The principle of sacramental offering is represented by the frankincense. This offering symbolises the principle that was dominant in the Fourth Root Race, the Atlantean. The task of Christianity is fulfilled in the Sixth Root Race, when material existence will be fraught with sacramentalism and sacramental deeds. Sacraments have very largely lost their meaning to-day; the feeling of their significance has disappeared. But this feeling will be kindled to life again when the higher man is born. It is this that is symbolised by the frankincense.

In the Lemurian Race, Osiris meets his death, in the Sixth Root Race, Osiris is resurrected.

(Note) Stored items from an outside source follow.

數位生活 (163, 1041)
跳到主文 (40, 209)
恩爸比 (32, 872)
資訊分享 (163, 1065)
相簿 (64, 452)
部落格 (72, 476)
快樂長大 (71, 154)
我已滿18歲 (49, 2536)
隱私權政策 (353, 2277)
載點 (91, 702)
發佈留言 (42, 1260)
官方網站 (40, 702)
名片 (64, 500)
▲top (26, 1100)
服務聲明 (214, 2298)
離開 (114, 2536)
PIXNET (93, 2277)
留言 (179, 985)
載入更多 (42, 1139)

Thus the offerings made by the Three Kings indicate the connection of the Festival with the Third, Fourth, Fifth and Sixth Root Races. By what are the Three Holy Kings guided, and whither are they led? They are guided by a Star to a grotto, a cave in Bethlehem. This is something that can be understood only by one who has knowledge of the so-called lower, or astral mysteries. To be led by a Star means nothing else than to see the soul itself as a Star. But when is the soul seen as a Star? When a man can behold the soul as a radiant aura. But what kind of aura is so radiant that it can be a guide? There is the aura that glimmers with only a feeble light; such an aura cannot guide. There is a higher aura, that of the intelligence, which has, it is true, a flowing, up-surging light, but is not yet able to guide. But the bright aura, aglow with Budhi, is in very truth a Star, is a radiant guide. In Christ, the Star of Budhi lights up — the Star which accompanies the evolution of mankind. The Light that shines before the Magi is the soul of Christ Himself. The Second Logos Himself shines before the Magi and over the cave in Bethlehem.

The grotto or cave is the body wherein dwells the soul. The seer beholds the body from within. In astral vision, everything is reversed — for example, 365 instead of 563. The human body is seen as a cave, a hollow. In the body of Jesus shines the Christ Star, the soul of Christ. This must be conceived as a reality, taking place in the astral world. It is an enactment of the Lesser Mysteries. There, in very truth, the Christ Soul shines as an auric Star, and it is by this Star that the Initiates of the three Root Races are led to Jesus in Bethlehem.

The Festival of the Three Kings is celebrated every year on the 6th of January, and its significance will steadily increase. Men will understand more and more what a Magi is, and what the great Magi, the Masters, are. And then understanding of Christianity will lead to understanding of spiritual science.